Dir. Kil-soo Chang
Corea del Sur 2003
Nan-na vive con su abuela en un pequeño pueblo de pescadores, llevando una vida normal, hasta que un día se despierta acompañado por una pequeña niña que resulta ser su hermana y de la cual deberá hacerse cargo mientras su abuela trabaja. Dicha responsabilidad, adoptada de mala gana, vicia la relación entre los hermanos, que quitando momentos de paz, va de mal en peor con cada golpe que reciben del mundo.

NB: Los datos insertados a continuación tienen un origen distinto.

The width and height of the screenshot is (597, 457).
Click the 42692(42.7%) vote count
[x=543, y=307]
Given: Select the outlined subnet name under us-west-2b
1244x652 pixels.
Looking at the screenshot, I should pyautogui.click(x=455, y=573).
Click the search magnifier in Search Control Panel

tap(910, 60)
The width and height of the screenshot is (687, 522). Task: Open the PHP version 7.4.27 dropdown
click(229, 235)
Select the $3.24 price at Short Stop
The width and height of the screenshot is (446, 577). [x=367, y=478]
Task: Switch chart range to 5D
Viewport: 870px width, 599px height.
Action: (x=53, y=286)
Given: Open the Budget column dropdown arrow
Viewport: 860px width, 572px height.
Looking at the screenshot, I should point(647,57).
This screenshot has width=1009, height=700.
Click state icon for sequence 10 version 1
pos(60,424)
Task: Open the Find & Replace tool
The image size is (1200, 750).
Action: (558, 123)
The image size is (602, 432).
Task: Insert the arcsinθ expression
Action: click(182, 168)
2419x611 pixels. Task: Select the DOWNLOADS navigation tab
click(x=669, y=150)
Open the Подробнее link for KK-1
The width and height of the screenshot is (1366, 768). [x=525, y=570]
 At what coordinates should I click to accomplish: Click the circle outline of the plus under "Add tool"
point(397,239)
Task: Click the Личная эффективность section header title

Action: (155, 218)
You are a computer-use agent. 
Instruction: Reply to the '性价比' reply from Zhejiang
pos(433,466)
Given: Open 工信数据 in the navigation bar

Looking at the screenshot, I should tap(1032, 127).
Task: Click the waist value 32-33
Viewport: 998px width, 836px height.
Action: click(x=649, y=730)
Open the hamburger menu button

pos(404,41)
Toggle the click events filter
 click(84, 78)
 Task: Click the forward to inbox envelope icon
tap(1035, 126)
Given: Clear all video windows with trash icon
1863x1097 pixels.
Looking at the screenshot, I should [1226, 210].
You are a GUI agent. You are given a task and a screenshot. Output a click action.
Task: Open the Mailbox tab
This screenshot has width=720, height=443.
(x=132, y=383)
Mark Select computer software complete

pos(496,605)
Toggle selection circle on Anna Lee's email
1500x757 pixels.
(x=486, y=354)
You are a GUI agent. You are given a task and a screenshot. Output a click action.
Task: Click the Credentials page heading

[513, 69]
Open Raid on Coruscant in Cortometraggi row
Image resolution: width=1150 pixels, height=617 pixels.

* Lacrimógeno drama coreano que por factura técnica, personajes, temática, y tono general, recuerda más al cine social chino, que al coreano. Con las primeras imágenes uno cree habérselas con una de esas crudas estampas rurales que tanto ha visto en el cine chino, hasta que se da cuenta de que los personajes hablan coreano. Y es que uno está acostumbrado a otro tipo de cine coreano: colorista, vivaz, de impoluta imagen, de abigarrada mezcla de géneros (siempre dando cabida a un poco de humor), donde mayormente se resalta que, aunque siga habiendo problemas y situaciones tristes que paliar, Corea hace tiempo que entro en el primer mundo por todo lo alto: con sus luces de neón, sus centros comerciales, sus jóvenes sin inhibiciones, sus independientes mujeres... En “The Crescent Moon” nos situamos, salvo alguna escapada al “pijoterío” de Seul, en el mundo aún en desarrollo que late entre las clases más medias y desfavorecidas de ese país. Casi todo drama coreano que he visto, o con un claro dominio del drama, por duro que fuese, por desamparado o desgraciado que fuesen sus protagonistas, siempre da cabida al humor, o siempre resulta conmovedoramente tierno a ratos. Esta cinta no es así, sino que es cruda en toda su dimensión, y triste todo lo que puede ser, recordando más o menos a la japonesa “Nadie Sabe”; pero más desconsolada aún, y adrede: ya sabemos lo que les gusta las lágrimas a los coreanos. Es una película social que grita cuanto debe avanzar ese país para poder sentirse orgulloso de progreso o modernidad alguna; teniendo que despojarse de la herencia dictatorial que aun arrastran algunos estamentos, y de la mentalidad afín que todavía anquilosa su sociedad. No se centra, como pueda ser el caso del cine social occidental, en mostrar la desdicha de pobrecitos confinados en contextos concretos: barrios marginales, orfanatos, cárceles, familia desestructuradas… no, la enfermedad que retrata “The Crescent Moon” infecta a toda una sociedad.
En un plano subjetivo, personal, de conexión con los personajes, es el de la niñita jorobada el que me ha atrapado más, no ya por lo desdichada que pueda ser, sino por la forma de afrontar su desdicha, con una entereza impropia de un niño, pero que no resulta extravagante ni inverosímil. Ella da todo el amor que es capaz de dar, recibiendo mayormente malos tratos, insultos, desprecio… y siendo consciente de todo, se mantiene firme en sus sentimientos, y fiel a su corazón, cuyas inclinaciones tienen más peso que la realidad que la rodea. En este sentido es una figura casi heroica, épica, de una cualidad que parecería sobrehumana (obviemos el final del film) si no fuera por la naturalidad con que se la pinta (magnífica interpretación de la pequeña, por cierto). La figura del hermano es más “terrenal”: el típico niño que por circunstancias familiares se le echan encima un montón de responsabilidades a cuyo cargo debieran estar adultos (como si los adultos no fuesen sino niños con experiencia), y que no sabe como manejarlas, causando problemas y haciendo daño unas veces a propósito, otra sin intención, con esporádicos arranques de compromiso, y otros, la mayoría, de tiranía y egoísmo. Es la caótica y quebrantada relación entre los hermanos lo que más fuerza destila en “The Crescent Moon”, siendo la principal razón por la que la recomiendo, aparte de la asombrosa figura de la pequeña, y de la referida ruptura con los cánones del cine coreano actual.